Yang terlihat dari sana hanyalah suara napas kecil yang seolah ingin merayap masuk.

“Ini latihan pertama?! Sangat luar biasa. Sungguh mengagumkan!”

“…Begitukah?”

“Ha. Tentu saja.”

“Sekarang, selesaikan.”

Selesaikan?

Begitu mendengar kata-kata itu, kenyataan yang terlupakan karena kegembiraan pertempuran menghampiriku.

Aku barusan saja mengayunkan senjata ke makhluk hidup. Dengan putus asa berharap itu mengenainya sampai mati.

Dan sekarang aku harus mengakhiri Orc yang sekarat itu.

“Nona.”

‘Aku tahu. Jadi…’

“Aku tahu. Jadi, tunggulah sebentar. Dasar bodoh.”

Membunuh monster adalah hal yang benar. Itulah akal sehat di dunia ini.

Monster lahir untuk menyakiti manusia, jadi manusia membunuhnya hanyalah perjuangan untuk bertahan hidup. Itu pembelaan diri yang sah.

Aku sudah sering melakukannya dalam game. Jumlah monster yang kubunuh mungkin mendekati jutaan.

Bukan hanya monster? Apa yang tidak pernah kubunuh dalam game?

Manusia. Naga. Roh. Peri. Dewa.

Aku pernah mencoba bereksperimen tentang apa yang terjadi jika aku membunuh semua NPC dalam game, aku pada dasarnya tidak berbeda dengan seorang pembantai.

Jadi untuk ini, tidak perlu ragu.

Jika aku sudah membunuh ratusan ribu, bahkan puluhan juta Orc, apa aku akan ketakutan sekarang?

Aku mengangkat gada ke atas.

Saat itu, mata Orc dan mataku bertemu. Itu adalah tatapan menyedihkan yang bercampur antara amarah dan ketakutan.

Aku menggigit bibirku sedikit, lalu mengulangi gerakan yang telah kukuasai berkali-kali sebelumnya.

*

Dalam dunia fantasi, apa itu alat transportasi!

Tentulah kereta kuda!

Kereta kuda yang ditarik oleh kuda adalah pemandangan umum dalam fantasi bernuansa Abad Pertengahan, dan itu tidak berbeda di dunia Soul Academy.

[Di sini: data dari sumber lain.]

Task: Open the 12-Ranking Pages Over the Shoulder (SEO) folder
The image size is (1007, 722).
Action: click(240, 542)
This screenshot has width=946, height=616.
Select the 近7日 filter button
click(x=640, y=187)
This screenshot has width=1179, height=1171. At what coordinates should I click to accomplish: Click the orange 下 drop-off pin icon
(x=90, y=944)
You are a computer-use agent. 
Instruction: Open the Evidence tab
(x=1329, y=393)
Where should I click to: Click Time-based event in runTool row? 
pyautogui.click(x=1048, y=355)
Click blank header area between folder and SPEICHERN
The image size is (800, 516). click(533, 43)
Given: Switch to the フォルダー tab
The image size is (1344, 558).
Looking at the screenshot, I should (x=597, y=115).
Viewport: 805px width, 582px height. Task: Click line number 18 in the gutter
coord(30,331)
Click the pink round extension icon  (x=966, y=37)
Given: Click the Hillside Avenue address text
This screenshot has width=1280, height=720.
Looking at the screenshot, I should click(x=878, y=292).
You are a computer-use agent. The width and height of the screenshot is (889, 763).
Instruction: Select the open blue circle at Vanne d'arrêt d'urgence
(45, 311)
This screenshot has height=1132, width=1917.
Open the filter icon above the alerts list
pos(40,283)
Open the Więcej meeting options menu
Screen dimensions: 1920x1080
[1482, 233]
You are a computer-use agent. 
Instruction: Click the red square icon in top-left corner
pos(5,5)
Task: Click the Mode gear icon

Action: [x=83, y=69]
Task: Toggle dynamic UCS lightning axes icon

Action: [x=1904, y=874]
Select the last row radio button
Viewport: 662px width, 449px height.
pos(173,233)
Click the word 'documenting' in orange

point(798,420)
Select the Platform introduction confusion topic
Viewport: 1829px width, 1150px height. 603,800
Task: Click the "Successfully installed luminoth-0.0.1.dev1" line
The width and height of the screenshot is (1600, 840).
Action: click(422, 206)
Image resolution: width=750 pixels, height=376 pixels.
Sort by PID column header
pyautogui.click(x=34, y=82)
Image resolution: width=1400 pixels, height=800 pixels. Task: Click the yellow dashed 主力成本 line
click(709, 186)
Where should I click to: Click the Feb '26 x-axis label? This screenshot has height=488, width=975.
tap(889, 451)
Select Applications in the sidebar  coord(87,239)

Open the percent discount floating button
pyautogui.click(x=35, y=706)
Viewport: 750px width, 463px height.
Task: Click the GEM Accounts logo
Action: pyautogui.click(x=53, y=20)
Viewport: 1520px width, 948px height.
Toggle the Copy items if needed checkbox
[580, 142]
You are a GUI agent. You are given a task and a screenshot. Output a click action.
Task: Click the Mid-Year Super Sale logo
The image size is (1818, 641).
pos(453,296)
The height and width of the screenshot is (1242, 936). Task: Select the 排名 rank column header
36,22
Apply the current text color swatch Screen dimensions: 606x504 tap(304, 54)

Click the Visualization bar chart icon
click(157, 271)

Aku yang tidak pernah naik kereta kuda sebelumnya, merasa bersemangat karena bisa naik kereta kuda untuk pergi ke Evans.

Mengamati pemandangan di luar kereta kuda dengan santai sambil mendengar suara derap kuda itu benar-benar sebuah fantasi!

Dengan hati yang berdebar, aku dengan senang hati naik ke atas kereta kuda.

Beberapa jam kemudian, fantasiku hancur berkeping-keping.

Kereta kudanya sangat buruk.

Bukan hanya karena guncangan yang membuat pantat dan punggungku sakit parah, tetapi karena tidak ada yang bisa dilakukan adalah masalah terbesar.

Perjalanan dengan kereta kuda itu membosankan.

Melihat pemandangan di luar jendela memang menarik, tetapi hanya untuk satu menit pertama. Setelah pemandangan hutan yang sama terulang selama satu jam, dua jam, yang terpikir hanyalah, ‘Ah, hutan lagi?’

Berbincang dengan dayang hanya sebentar, lagipula tidak ada topik obrolan yang bisa dibagi antara aku dan dayang, jadi aku harus melamun untuk waktu yang lama.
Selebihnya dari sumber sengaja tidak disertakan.